Why do you ask? Are you looking for a new boyfriend?


----------



## CB2 (May 7, 2006)

Pabs said:


> Sorry, I got distracted by singlespeed racer physiques ...


Me too.


----------



## sslos (Jan 6, 2004)

Ahhh, that brings back some memories. I remember the first time I saw Christina Begy- blowing by me up Green Mtn. on her SS IF. At the time, I couldn't imagine climbing up that on a one speed. After 12 years of it, I can't climb worth a damn on gears!

Los


----------



## Sandrenseren (Dec 29, 2011)

asphaltdude said:


> SS riders have beer guts + epic beards.


I've been playing with the thought of going SS, sounds like I've got the perfect setup for that..


----------



## atlasremoved (Dec 13, 2011)

All the fast ss guys in my area are sticks, power to weight is the name of the game.


----------



## Andrea138 (Mar 25, 2009)

My legs are so toned now that I ride SS


----------



## Surfdog93 (May 30, 2005)

Depends on the gears......
32 x 22 = long & lean
34 x 16 = bodybuilder


----------



## trevrev97 (Jul 19, 2009)

I am 6'5" ish low 180's I ride gearing anywhere from 34x16 to 32x18, depends on the race, I train mostly on 34x19.


----------



## vudu (Mar 24, 2008)

Andrea138 said:


> My legs are so toned now that I ride SS


we need pics Andrea..


----------



## TeamAlchemist (Dec 31, 2011)

Sandrenseren said:


> I've been playing with the thought of going SS, sounds like I've got the perfect setup for that..

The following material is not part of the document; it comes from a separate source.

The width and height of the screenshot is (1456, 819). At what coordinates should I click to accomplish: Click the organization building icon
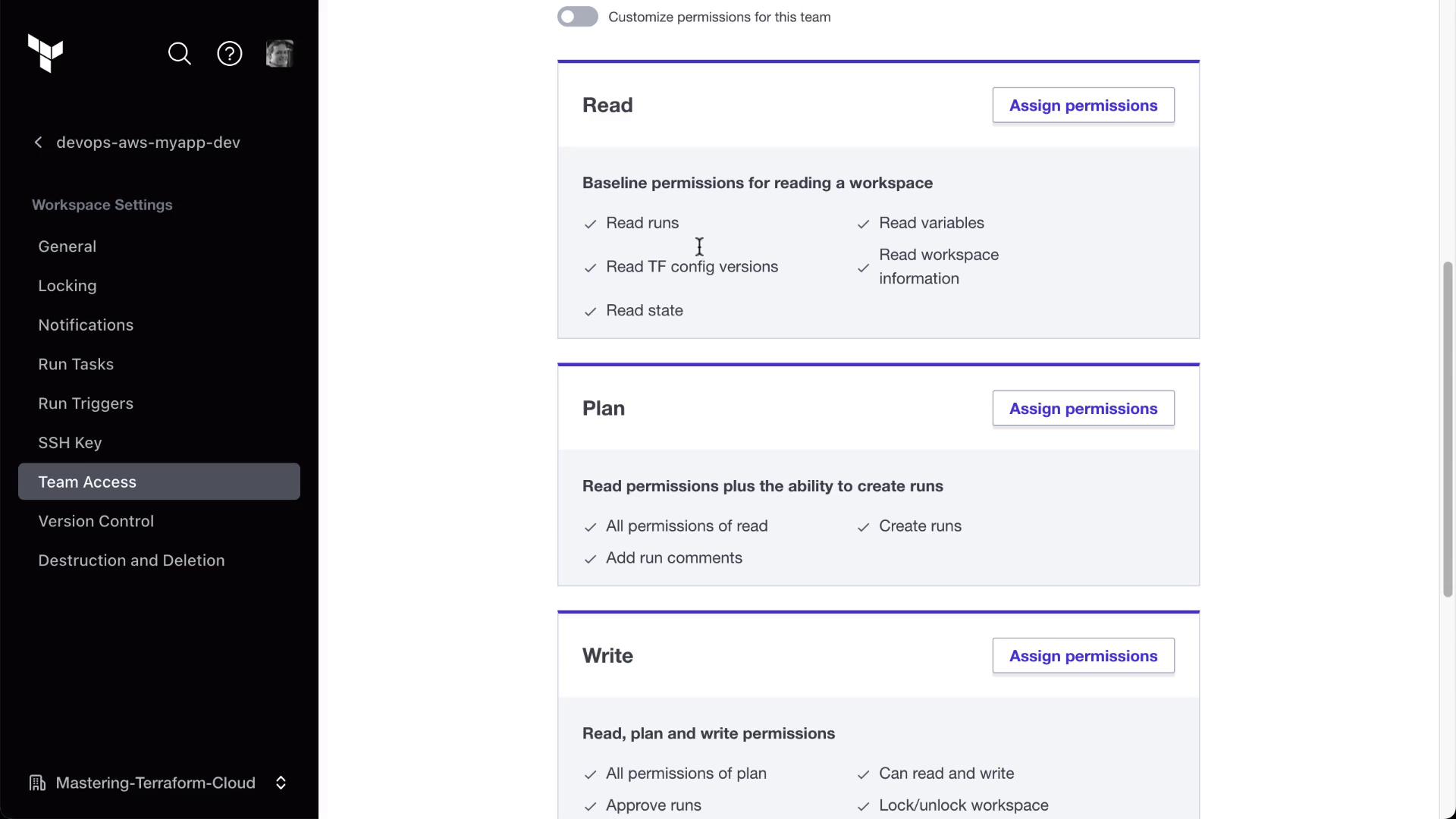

You'll also need baggies, preferably camo flavor. A tattoo or two wouldn't hurt either


----------



## Sandrenseren (Dec 29, 2011)

TeamAlchemist said:


> You'll also need baggies, preferably camo flavor. A tattoo or two wouldn't hurt either


Uh, tattoos aren't really me, will a scar across the knuckles suffice?


----------



## TiGeo (Jul 31, 2008)

40ish, slightly overweight, short, but damn good looking...


----------



## tyty93j (Jun 8, 2011)

skinny, short and a sexy piece of ass. All of us are total idiots, seriously. Down hur in Richmond, virginia, we come in all shapes and sizes though.


----------



## jnails (Jun 1, 2009)

Ultimately it's all about power to weight. There are some guys around here that are twizzle sticks with no muscle and will light you up.


----------



## edouble (Apr 16, 2004)

*I am certainly not...*

the typical racer physique of any type of mountain bike racer. I am built like a linebacker 
(6'2" @ 245lbs) but have managed to podium in a few off road sprint triathlons. Never got near a podium in a mtb race. Most of the fastest guys I have seen whether they are tall or short, they are usually skinny. I am ripped at about 230 lbs, so not a big fat guy at all. Just not built for mtb racing but that doesn't stop me from doing it :thumbsup:.


----------



## dubthang (Apr 2, 2009)

TeamAlchemist said:


> You'll also need baggies, preferably camo flavor. A tattoo or two wouldn't hurt either


Check. But I make sure that the pockets if my baggies are big enough to hold beers.


----------



## PAmtbiker (Feb 2, 2005)

Beard, maybe some tattoos and piercings. Hanging with the fast geared guys on climbs, and dropping them on the descents because SSers, somehow, actually know how to ride their bikes. This phenomenon gets even more apparent the further from the East Coast you get... ;-)


----------



## unknown-rider (Feb 25, 2010)

Tall and skinny is where it's at! I'm 6' and 150lbs, I eat geared mtbers for breakfast, lunch and dinner! I can't wait to start racing my SS.


----------



## 1SPD (Apr 25, 2010)

Lots of years racing road bikes and track back (velodrome) in CO Sprngs helped to build up my legs. I also delved into weight lifting to help put on some weight and stregthen my legs. But I still wouldn't say that I have huge legs because I ride SS. I seriously think I look like every other wirey bike rider out there. 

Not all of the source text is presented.